I don't feel like thinking about this in any great detail, but I suspect exact calculations on the vertical log would require integration of the forces working on the submerged parts of the log (buoyancy and gravity) versus the part of the vertical log sticking out of the water. Physics has never been my strong suit, but this all brings to mind long-forgotten terms such as torque, angular momentum, and formulas for all sorts of rotating objects (and lever arms).
Sorry if that's what I sound to you.I reclaim both links as I believe that the arrows represent force vectors rather than the true centers of buoyancy and mass, but am willing to listen to an alternate opinion rather than being socratically beaten into submission by a pedant.
OK, here is the answer.

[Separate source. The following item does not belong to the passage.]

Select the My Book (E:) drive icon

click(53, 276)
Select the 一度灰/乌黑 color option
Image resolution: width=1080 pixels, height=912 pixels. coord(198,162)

The lowest potential energy would be not when the center of gravity is as low as possible, but when the distance between the centre of mass of the object and centre of mass of the displaced water is the shortest.
So, going back to the log, assume the ratio of the log length (L) to diameter is 10. In the vertical position, the distance between the two centres would be 1/4 of L for a log with density of 0.5, and in the horizontal position the distance would be something like 1/60 of L. So the log floats horizontally.
Now let's make our log square in cut. We already know that it will float horizontally for the same reason as the log above, but will it turn face up or edge up? Do your math and you'll see that it will float edge up. The mass centre of the square log will be located at the water level in both cases; however, the mass centre of the displaced water will be positioned higher when the edge is up, and this makes a difference.
Finally, lets shorten our square-cut log until it becomes a cube. Following the same math as above, we conclude that the uniform cube will float vertex up.